Putri kecilku, satu-satunya, usianya baru seumur jagung, kelas satu SD, tapi ocehannya sudah seperti penyiar radio. Ia berlari ke arahku, memeluk kakiku erat-erat. Dunia yang tadi sunyi, kini ramai. Dunia yang tadi penuh kehilangan, kini terasa hangat.
Aku mengangkatnya, memeluk erat tubuh kecilnya. “Wah, Ayah jadi penasaran sama pohonnya. Nanti tunjukin ya gambarnya.”
“Iya! Tapi gambarnya jelek sih, aku gambar pakai tangan kiri, yang kanan capek nulis!” ucapnya dengan ekspresi polos, membuat aku dan istriku tertawa kecil.
Istriku mengambil tasku, lalu menatapku lembut. “Kamu capek ya, Mas?”
Aku menggeleng, walau sejujurnya tubuh ini lelah. Tapi hati?

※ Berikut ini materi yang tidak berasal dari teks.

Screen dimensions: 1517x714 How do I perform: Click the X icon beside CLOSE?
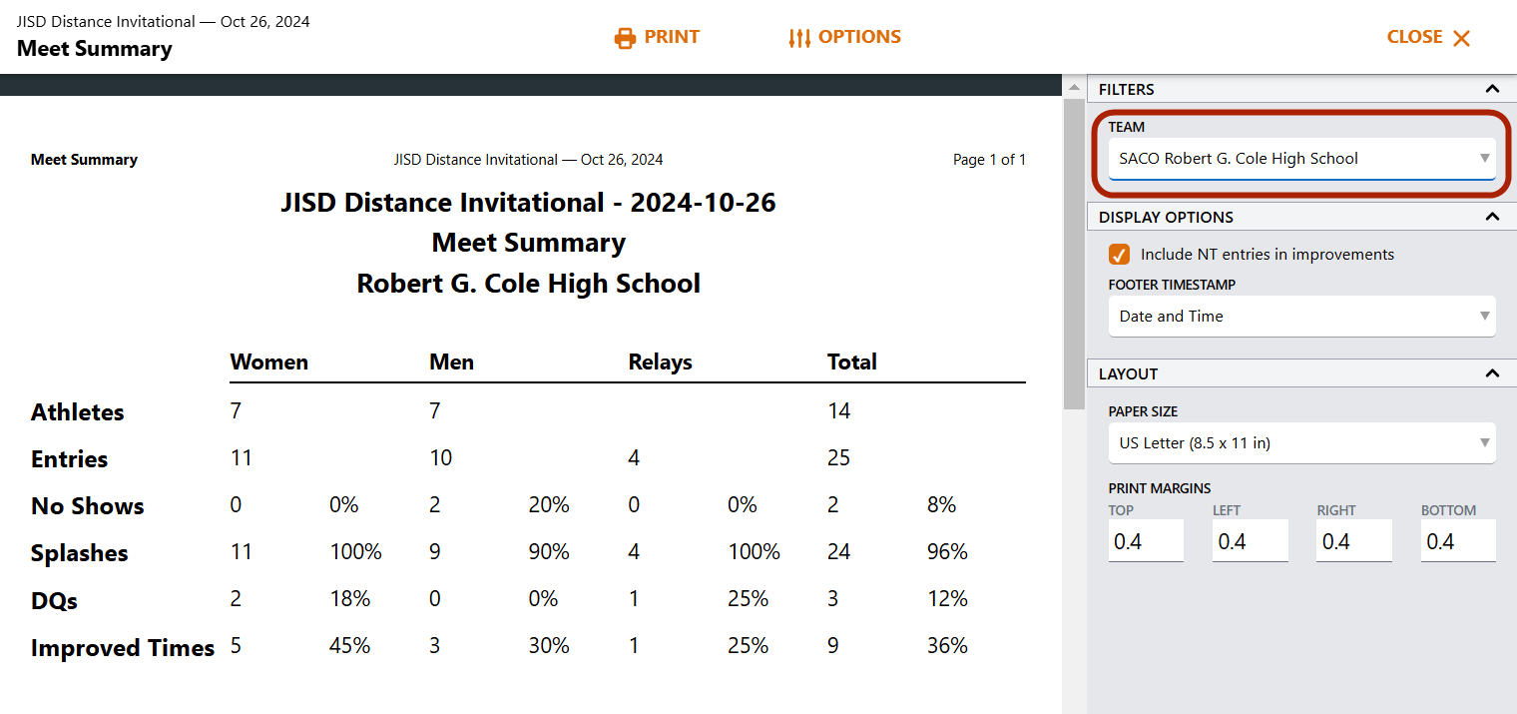(x=1462, y=38)
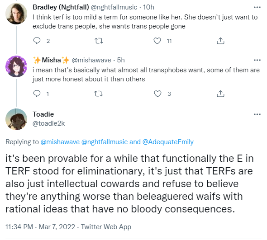Screen dimensions: 267x240
Task: Like Misha's tweet with 3 likes
Action: (157, 94)
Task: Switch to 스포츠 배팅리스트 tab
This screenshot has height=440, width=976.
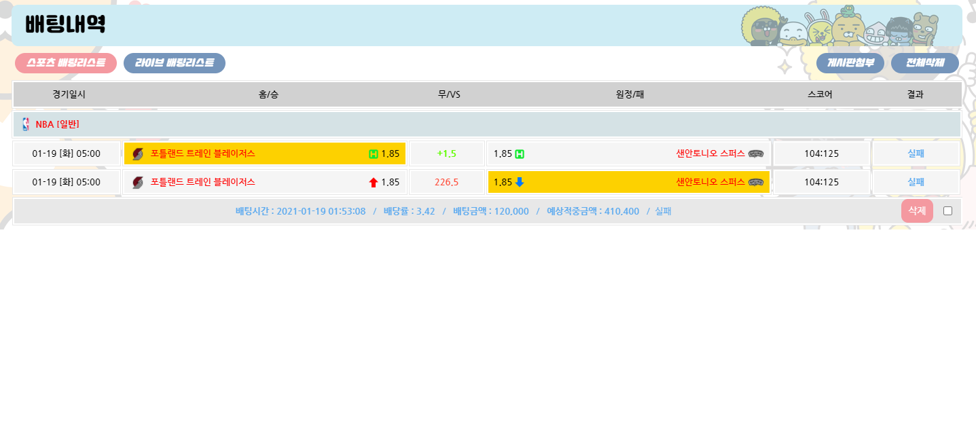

Hati perlahan merasa pulih. “Capeknya hilang waktu melihat dua orang kesayangan ini,” jawabku sambil mencium pipi putriku.
“Opor ayam yang aku janjikan udah jadi Mas, nanti kita makan sama-sama ya!” Istriku sangat bersemangat tak ada bedanya dengan ricauan anakku.
Matahari mulai kehilangan ronanya, sore pun berganti malam. Dan di balik rasa kehilangan yang belum juga pudar, aku tahu satu hal: hidup memang tak berhenti karena duka. Tapi duka yang besar seringkali membuat kita lebih mampu mencintai kehidupan… dalam bentuk-bentuknya yang sederhana: senyuman, pelukan, cerita-cerita kecil tentang daun yang berwarna ungu, dan opor ayam tentunya.